Goals such as resource acquisition and self-preservation are convergent in that they occur for a superintelligent AI for a wide range of final goals.
Is the tendency for an AI to amend its values also convergent?
I’m thinking that through introspection the AI would know that its initial goals were externally supplied and question whether they should be maintained. Via self-improvement the AI would be more intelligent than humans or any earlier mechanism that supplied the values, therefor in a better position to set its own values.
I don’t hypothesise about what the new values would be, just that ultimately it doesn’t matter what the initial values are and how they are arrived at. This makes value alignment redundant—the future is out of our hands.
What are the counter-points to this line of reasoning?
“Avoiding amending your utility function” is one of the classic convergent instrumental goals in Bostrom and Omohundro, and the reasoning there is sound: almost any goal will be better satisfied if it preserves itself than if it replaces itself with a different goal.
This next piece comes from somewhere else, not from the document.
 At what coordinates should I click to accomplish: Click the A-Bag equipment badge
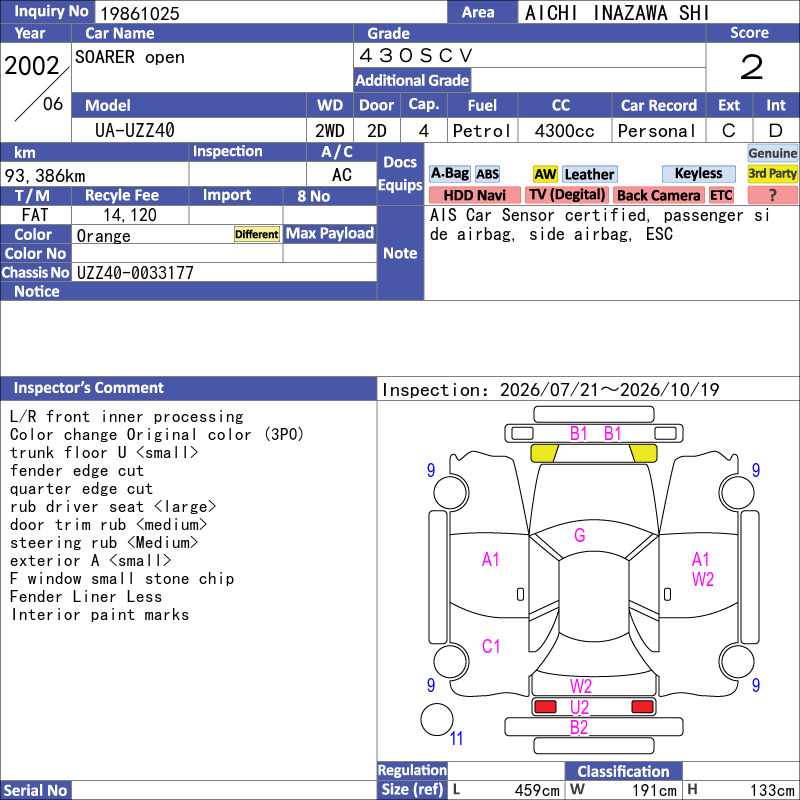point(449,174)

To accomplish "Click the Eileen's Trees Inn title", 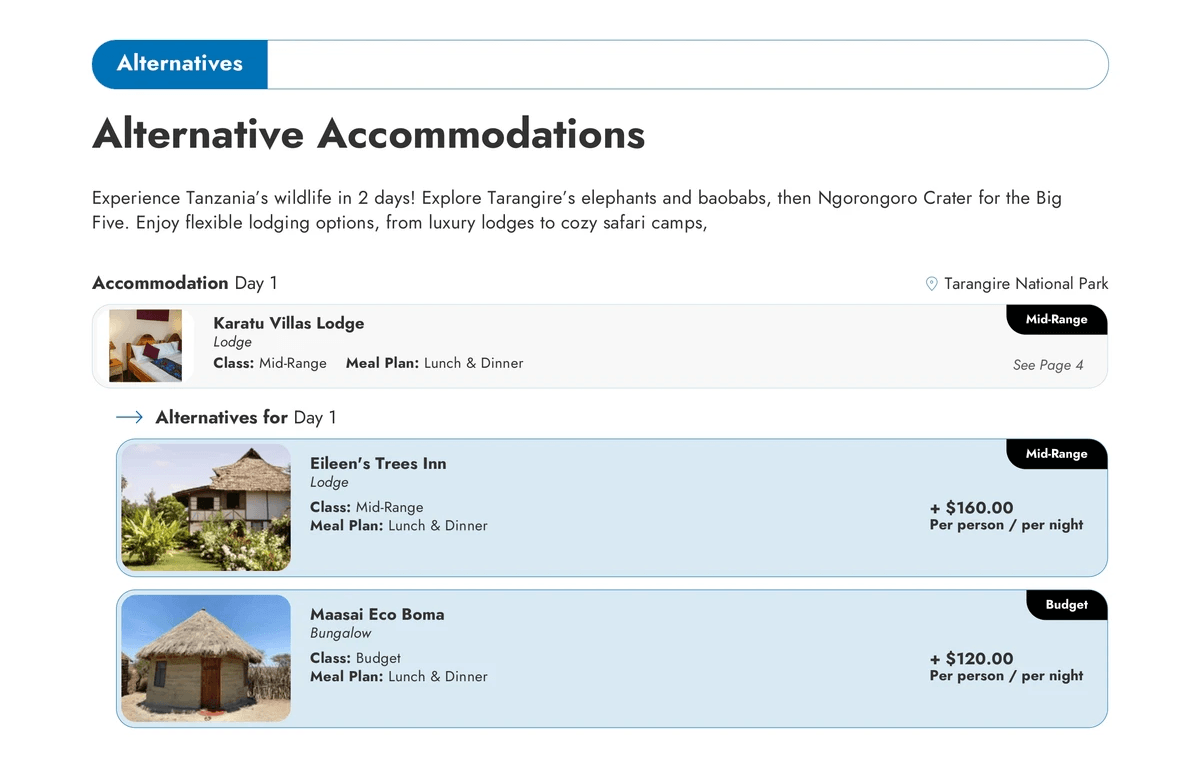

I do think it’s plausible that AGI systems will have pretty unstable goals early on, but that’s because goal stability seems hard to me and AGI systems probably won’t perfectly figure it out very early along their development curve. I’m imagining accidental goal modification (for insufficiently capable systems), whereas you’re describing deliberate goal modification (for sufficiently capable systems).
One way of thinking about this is to note that “wanting your goals to not be externally supplied” is itself a goal, and a relatively specific one at that; if you don’t have something like that specific goal as part of the core criteria you use to select options, there’s no instrumental reason for you to converge upon it. E.g., if your goal is simply “maximize the number of paperclips in your future light cone,” then the etiology of your goal doesn’t matter (from your perspective).
There is an interesting addition to this, I think, which is that if a goal of the utility function is to encourage exploration then it paradoxically needs to be extremely robust against being modified while it explores and possibly modifies all other goals. I could easily imagine an agent finding some kind of mechanism to avoid local maxima (exploration) being important enough that it would lock it in so the only thing it can’t not continue to do is explore well enough to not get trapped and keep looking for a global maximum.
This comment feels like it’s confusing strategies with goals? That is, I wouldn’t normally think of “exploration” as something that an agent had as a goal but as a strategy it uses to achieve its goals. And “let’s try out a different utility function for a bit” is unlikely to be a direction that a stable agent tries exploring in.
I think there’s a chance that it is (although I’d probably call it a convergent “behavior” rather than “instrumental goal”). The scenario I imagine is if it’s not feasible to build highly intelligent AIs that maximize some utility function or some fixed set of terminal goals, and instead all practical AI (beyond a certain level of intelligence and generality) are kind of confused about their goals like humans are, and have to figure them out using something like philosophical reasoning.